What is required = Every entry below must be reproduced exactly.

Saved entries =

____________

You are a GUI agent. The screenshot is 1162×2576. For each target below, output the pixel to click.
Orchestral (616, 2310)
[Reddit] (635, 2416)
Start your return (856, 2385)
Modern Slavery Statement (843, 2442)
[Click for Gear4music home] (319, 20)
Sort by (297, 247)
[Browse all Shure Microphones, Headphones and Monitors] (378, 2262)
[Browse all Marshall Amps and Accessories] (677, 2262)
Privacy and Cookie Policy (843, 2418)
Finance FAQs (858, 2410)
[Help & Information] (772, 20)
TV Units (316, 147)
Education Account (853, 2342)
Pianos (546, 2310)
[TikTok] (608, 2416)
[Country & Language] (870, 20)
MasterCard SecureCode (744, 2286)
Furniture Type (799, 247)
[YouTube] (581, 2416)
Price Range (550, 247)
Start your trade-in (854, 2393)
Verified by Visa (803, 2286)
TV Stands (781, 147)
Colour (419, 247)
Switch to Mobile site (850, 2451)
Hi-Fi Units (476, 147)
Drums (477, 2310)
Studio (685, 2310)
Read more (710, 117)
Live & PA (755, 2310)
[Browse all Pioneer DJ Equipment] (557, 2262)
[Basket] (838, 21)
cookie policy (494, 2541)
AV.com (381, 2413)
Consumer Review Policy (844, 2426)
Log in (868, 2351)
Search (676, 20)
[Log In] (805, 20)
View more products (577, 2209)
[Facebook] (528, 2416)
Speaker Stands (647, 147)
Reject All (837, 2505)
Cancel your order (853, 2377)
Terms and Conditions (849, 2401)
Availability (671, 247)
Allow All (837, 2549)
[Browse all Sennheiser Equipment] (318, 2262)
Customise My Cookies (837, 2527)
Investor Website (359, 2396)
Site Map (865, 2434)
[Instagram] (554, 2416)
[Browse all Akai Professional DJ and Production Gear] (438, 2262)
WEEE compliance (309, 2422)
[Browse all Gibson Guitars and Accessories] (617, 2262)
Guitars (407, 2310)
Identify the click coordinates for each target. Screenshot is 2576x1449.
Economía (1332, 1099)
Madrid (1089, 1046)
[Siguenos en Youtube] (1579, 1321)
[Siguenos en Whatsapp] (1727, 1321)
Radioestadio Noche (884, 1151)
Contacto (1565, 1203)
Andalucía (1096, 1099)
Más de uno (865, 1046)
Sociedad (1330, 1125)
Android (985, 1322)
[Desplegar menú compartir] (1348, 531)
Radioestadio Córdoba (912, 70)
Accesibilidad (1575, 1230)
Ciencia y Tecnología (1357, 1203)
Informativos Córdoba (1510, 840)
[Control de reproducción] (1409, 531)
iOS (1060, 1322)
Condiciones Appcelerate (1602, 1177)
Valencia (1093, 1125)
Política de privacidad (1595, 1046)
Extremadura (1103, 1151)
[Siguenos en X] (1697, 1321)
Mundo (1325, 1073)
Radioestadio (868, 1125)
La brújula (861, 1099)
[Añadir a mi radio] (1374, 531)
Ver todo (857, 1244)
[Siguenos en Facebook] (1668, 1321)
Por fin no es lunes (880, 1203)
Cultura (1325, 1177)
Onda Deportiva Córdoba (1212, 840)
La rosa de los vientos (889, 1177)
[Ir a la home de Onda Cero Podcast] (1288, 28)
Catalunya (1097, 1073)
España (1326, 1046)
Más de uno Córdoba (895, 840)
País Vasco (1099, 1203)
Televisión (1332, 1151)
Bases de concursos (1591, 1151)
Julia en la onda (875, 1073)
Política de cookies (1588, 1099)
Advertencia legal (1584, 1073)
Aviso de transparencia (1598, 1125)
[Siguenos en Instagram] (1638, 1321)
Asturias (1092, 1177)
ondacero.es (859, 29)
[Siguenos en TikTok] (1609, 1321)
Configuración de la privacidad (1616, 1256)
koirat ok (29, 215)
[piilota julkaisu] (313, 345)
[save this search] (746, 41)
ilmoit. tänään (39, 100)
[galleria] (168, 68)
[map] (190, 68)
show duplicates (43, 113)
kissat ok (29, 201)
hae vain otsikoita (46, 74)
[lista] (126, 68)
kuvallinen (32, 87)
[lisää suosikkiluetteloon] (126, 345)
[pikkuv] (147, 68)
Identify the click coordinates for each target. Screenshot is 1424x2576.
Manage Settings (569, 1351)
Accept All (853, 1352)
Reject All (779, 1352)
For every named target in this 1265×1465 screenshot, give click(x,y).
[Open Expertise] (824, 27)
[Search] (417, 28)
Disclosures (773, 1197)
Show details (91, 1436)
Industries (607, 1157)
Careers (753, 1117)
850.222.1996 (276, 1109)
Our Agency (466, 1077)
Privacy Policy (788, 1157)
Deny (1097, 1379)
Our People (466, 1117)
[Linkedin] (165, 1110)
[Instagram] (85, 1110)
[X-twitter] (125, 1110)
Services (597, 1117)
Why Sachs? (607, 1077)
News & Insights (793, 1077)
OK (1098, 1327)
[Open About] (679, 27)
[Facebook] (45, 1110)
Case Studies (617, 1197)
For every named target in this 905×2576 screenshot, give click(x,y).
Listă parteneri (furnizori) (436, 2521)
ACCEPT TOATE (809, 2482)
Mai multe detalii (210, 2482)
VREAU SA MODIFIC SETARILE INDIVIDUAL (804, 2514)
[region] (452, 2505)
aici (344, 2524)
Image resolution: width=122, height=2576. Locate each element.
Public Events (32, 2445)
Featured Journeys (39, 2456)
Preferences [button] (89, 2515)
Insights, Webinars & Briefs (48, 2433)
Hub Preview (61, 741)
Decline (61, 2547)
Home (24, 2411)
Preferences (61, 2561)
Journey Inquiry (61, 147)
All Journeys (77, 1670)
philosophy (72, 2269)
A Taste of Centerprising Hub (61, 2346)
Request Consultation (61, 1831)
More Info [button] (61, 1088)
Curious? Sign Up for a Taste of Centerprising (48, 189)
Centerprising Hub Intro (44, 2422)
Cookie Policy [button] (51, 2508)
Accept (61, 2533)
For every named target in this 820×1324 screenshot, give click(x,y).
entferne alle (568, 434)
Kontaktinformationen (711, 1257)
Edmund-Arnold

____________

Your response =
You are a GUI agent. The screenshot is 1162×2576. For each target below, output the pixel to click.
Orchestral (616, 2310)
[Reddit] (635, 2416)
Start your return (856, 2385)
Modern Slavery Statement (843, 2442)
[Click for Gear4music home] (319, 20)
Sort by (297, 247)
[Browse all Shure Microphones, Headphones and Monitors] (378, 2262)
[Browse all Marshall Amps and Accessories] (677, 2262)
Privacy and Cookie Policy (843, 2418)
Finance FAQs (858, 2410)
[Help & Information] (772, 20)
TV Units (316, 147)
Education Account (853, 2342)
Pianos (546, 2310)
[TikTok] (608, 2416)
[Country & Language] (870, 20)
MasterCard SecureCode (744, 2286)
Furniture Type (799, 247)
[YouTube] (581, 2416)
Price Range (550, 247)
Start your trade-in (854, 2393)
Verified by Visa (803, 2286)
TV Stands (781, 147)
Colour (419, 247)
Switch to Mobile site (850, 2451)
Hi-Fi Units (476, 147)
Drums (477, 2310)
Studio (685, 2310)
Read more (710, 117)
Live & PA (755, 2310)
[Browse all Pioneer DJ Equipment] (557, 2262)
[Basket] (838, 21)
cookie policy (494, 2541)
AV.com (381, 2413)
Consumer Review Policy (844, 2426)
Log in (868, 2351)
Search (676, 20)
[Log In] (805, 20)
View more products (577, 2209)
[Facebook] (528, 2416)
Speaker Stands (647, 147)
Reject All (837, 2505)
Cancel your order (853, 2377)
Terms and Conditions (849, 2401)
Availability (671, 247)
Allow All (837, 2549)
[Browse all Sennheiser Equipment] (318, 2262)
Customise My Cookies (837, 2527)
Investor Website (359, 2396)
Site Map (865, 2434)
[Instagram] (554, 2416)
[Browse all Akai Professional DJ and Production Gear] (438, 2262)
WEEE compliance (309, 2422)
[Browse all Gibson Guitars and Accessories] (617, 2262)
Guitars (407, 2310)
Identify the click coordinates for each target. Screenshot is 2576x1449.
Economía (1332, 1099)
Madrid (1089, 1046)
[Siguenos en Youtube] (1579, 1321)
[Siguenos en Whatsapp] (1727, 1321)
Radioestadio Noche (884, 1151)
Contacto (1565, 1203)
Andalucía (1096, 1099)
Más de uno (865, 1046)
Sociedad (1330, 1125)
Android (985, 1322)
[Desplegar menú compartir] (1348, 531)
Radioestadio Córdoba (912, 70)
Accesibilidad (1575, 1230)
Ciencia y Tecnología (1357, 1203)
Informativos Córdoba (1510, 840)
[Control de reproducción] (1409, 531)
iOS (1060, 1322)
Condiciones Appcelerate (1602, 1177)
Valencia (1093, 1125)
Política de privacidad (1595, 1046)
Extremadura (1103, 1151)
[Siguenos en X] (1697, 1321)
Mundo (1325, 1073)
Radioestadio (868, 1125)
La brújula (861, 1099)
[Añadir a mi radio] (1374, 531)
Ver todo (857, 1244)
[Siguenos en Facebook] (1668, 1321)
Por fin no es lunes (880, 1203)
Cultura (1325, 1177)
Onda Deportiva Córdoba (1212, 840)
La rosa de los vientos (889, 1177)
[Ir a la home de Onda Cero Podcast] (1288, 28)
Catalunya (1097, 1073)
España (1326, 1046)
Más de uno Córdoba (895, 840)
País Vasco (1099, 1203)
Televisión (1332, 1151)
Bases de concursos (1591, 1151)
Julia en la onda (875, 1073)
Política de cookies (1588, 1099)
Advertencia legal (1584, 1073)
Aviso de transparencia (1598, 1125)
[Siguenos en Instagram] (1638, 1321)
Asturias (1092, 1177)
ondacero.es (859, 29)
[Siguenos en TikTok] (1609, 1321)
Configuración de la privacidad (1616, 1256)
koirat ok (29, 215)
[piilota julkaisu] (313, 345)
[save this search] (746, 41)
ilmoit. tänään (39, 100)
[galleria] (168, 68)
[map] (190, 68)
show duplicates (43, 113)
kissat ok (29, 201)
hae vain otsikoita (46, 74)
[lista] (126, 68)
kuvallinen (32, 87)
[lisää suosikkiluetteloon] (126, 345)
[pikkuv] (147, 68)
Identify the click coordinates for each target. Screenshot is 1424x2576.
Manage Settings (569, 1351)
Accept All (853, 1352)
Reject All (779, 1352)
For every named target in this 1265×1465 screenshot, give click(x,y).
[Open Expertise] (824, 27)
[Search] (417, 28)
Disclosures (773, 1197)
Show details (91, 1436)
Industries (607, 1157)
Careers (753, 1117)
850.222.1996 (276, 1109)
Our Agency (466, 1077)
Privacy Policy (788, 1157)
Deny (1097, 1379)
Our People (466, 1117)
[Linkedin] (165, 1110)
[Instagram] (85, 1110)
[X-twitter] (125, 1110)
Services (597, 1117)
Why Sachs? (607, 1077)
News & Insights (793, 1077)
OK (1098, 1327)
[Open About] (679, 27)
[Facebook] (45, 1110)
Case Studies (617, 1197)
For every named target in this 905×2576 screenshot, give click(x,y).
Listă parteneri (furnizori) (436, 2521)
ACCEPT TOATE (809, 2482)
Mai multe detalii (210, 2482)
VREAU SA MODIFIC SETARILE INDIVIDUAL (804, 2514)
[region] (452, 2505)
aici (344, 2524)
Image resolution: width=122, height=2576. Locate each element.
Public Events (32, 2445)
Featured Journeys (39, 2456)
Preferences [button] (89, 2515)
Insights, Webinars & Briefs (48, 2433)
Hub Preview (61, 741)
Decline (61, 2547)
Home (24, 2411)
Preferences (61, 2561)
Journey Inquiry (61, 147)
All Journeys (77, 1670)
philosophy (72, 2269)
A Taste of Centerprising Hub (61, 2346)
Request Consultation (61, 1831)
More Info [button] (61, 1088)
Curious? Sign Up for a Taste of Centerprising (48, 189)
Centerprising Hub Intro (44, 2422)
Cookie Policy [button] (51, 2508)
Accept (61, 2533)
For every named target in this 820×1324 screenshot, give click(x,y).
entferne alle (568, 434)
Kontaktinformationen (711, 1257)
Edmund-Arnold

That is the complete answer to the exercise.